In the following article, I used Databricks' managed MLflow to train my model and manage my lifecycle.
Using MLflow with Databricks ① --Experiment tracking on notebook- Using MLflow with Databricks ② --Visualization of experimental parameters and metrics- Using MLflow with Databricks ③ --Model lifecycle management-
This time I would like to load the trained and staging model from another notebook. As an image, the trained model is loaded as a Pyspark user-defined function, and the pyspark data frame is distributed.
For the model you want to call ["Run ID"](https://qiita.com/knt078/items/c40c449a512b79c7fd6e#%E3%83%A2%E3%83%87%E3%83%AB%E3%81% Read AE% E7% 99% BB% E9% 8C% B2).
# run_id = "<run-id>" run_id = "d35dff588112486fa1684f38******" model_uri = "runs:/" + run_id + "/model"
Load the experimented training model using the MLflow API.
import mlflow.sklearn model = mlflow.sklearn.load_model(model_uri=model_uri) model.coef_
Next, read the diabetes dataset that was also used for training and drop the "progression" column. Then convert the loaded pandas data frame to a pyspark data frame.
# Import various libraries including sklearn, mlflow, numpy, pandas from sklearn import datasets import numpy as np import pandas as pd # Load Diabetes datasets diabetes = datasets.load_diabetes() X = diabetes.data y = diabetes.target # Create pandas DataFrame for sklearn ElasticNet linear_model Y = np.array([y]).transpose() d = np.concatenate((X, Y), axis=1) cols = ['age', 'sex', 'bmi', 'bp', 's1', 's2', 's3', 's4', 's5', 's6', 'progression'] data = pd.DataFrame(d, columns=cols) dataframe = spark.createDataFrame(data.drop(["progression"], axis=1))
Call the trained model as a Pyspark user-defined function using the MLflow API.
import mlflow.pyfunc pyfunc_udf = mlflow.pyfunc.spark_udf(spark, model_uri=model_uri)
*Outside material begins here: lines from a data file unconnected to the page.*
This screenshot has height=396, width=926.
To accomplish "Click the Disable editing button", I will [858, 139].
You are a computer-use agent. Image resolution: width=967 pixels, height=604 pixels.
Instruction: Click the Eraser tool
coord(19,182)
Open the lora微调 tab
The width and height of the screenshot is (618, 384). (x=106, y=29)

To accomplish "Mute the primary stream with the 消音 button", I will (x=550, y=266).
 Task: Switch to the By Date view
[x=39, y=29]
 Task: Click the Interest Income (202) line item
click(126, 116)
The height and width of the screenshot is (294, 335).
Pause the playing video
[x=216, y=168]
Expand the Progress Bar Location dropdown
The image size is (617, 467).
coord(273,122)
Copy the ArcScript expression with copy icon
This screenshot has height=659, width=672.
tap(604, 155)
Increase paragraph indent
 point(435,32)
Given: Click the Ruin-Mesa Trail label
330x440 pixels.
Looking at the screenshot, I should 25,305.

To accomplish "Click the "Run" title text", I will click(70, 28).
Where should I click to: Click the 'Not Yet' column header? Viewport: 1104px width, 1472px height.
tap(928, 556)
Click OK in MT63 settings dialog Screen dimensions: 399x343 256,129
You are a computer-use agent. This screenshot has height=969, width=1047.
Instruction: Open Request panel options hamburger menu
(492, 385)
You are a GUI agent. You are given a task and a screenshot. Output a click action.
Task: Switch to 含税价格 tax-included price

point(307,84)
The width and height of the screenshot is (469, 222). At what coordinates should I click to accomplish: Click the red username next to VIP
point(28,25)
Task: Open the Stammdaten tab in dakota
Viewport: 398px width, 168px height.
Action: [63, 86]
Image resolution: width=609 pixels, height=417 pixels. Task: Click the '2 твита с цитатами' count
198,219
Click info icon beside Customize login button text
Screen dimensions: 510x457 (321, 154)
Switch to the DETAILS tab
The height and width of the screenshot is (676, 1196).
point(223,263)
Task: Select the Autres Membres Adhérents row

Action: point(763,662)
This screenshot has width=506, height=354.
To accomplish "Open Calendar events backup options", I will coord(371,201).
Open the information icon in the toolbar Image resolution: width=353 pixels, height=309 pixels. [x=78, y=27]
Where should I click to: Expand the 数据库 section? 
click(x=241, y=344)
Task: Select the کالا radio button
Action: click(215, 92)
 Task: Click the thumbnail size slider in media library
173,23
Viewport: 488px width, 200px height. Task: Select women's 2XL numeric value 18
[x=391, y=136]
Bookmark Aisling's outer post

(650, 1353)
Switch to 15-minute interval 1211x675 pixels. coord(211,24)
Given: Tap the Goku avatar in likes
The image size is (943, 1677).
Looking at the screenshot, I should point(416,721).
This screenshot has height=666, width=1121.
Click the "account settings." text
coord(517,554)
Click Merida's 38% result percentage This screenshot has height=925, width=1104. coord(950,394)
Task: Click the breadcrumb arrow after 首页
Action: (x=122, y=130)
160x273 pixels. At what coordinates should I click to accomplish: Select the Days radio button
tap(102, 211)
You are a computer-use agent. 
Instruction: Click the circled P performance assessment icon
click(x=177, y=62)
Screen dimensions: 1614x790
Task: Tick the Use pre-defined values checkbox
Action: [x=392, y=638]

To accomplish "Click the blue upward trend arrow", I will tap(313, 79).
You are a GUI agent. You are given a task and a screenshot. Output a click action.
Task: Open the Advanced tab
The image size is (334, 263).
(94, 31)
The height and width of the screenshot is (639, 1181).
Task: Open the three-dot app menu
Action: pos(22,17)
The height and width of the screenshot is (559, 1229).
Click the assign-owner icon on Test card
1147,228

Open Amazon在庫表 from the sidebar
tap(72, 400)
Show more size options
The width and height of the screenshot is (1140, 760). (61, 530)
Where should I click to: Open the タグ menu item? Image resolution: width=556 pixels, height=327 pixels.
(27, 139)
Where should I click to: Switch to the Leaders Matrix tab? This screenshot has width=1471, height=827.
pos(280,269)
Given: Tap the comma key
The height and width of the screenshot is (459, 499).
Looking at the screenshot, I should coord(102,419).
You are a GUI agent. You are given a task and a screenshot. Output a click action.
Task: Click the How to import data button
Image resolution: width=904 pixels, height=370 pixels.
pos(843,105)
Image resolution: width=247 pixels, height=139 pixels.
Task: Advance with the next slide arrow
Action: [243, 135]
Make predictions using user-defined functions.
predicted_df = dataframe.withColumn("prediction", pyfunc_udf('age', 'sex', 'bmi', 'bp', 's1', 's2', 's3', 's4', 's5', 's6')) display(predicted_df)
I was able to do distributed processing using the Pyspark model.
This time I was able to call the trained model using the MLflow API and distribute it in Pyspark. Databricks is constantly being updated with new features to make it easier to use. I would like to continue to chase after new features.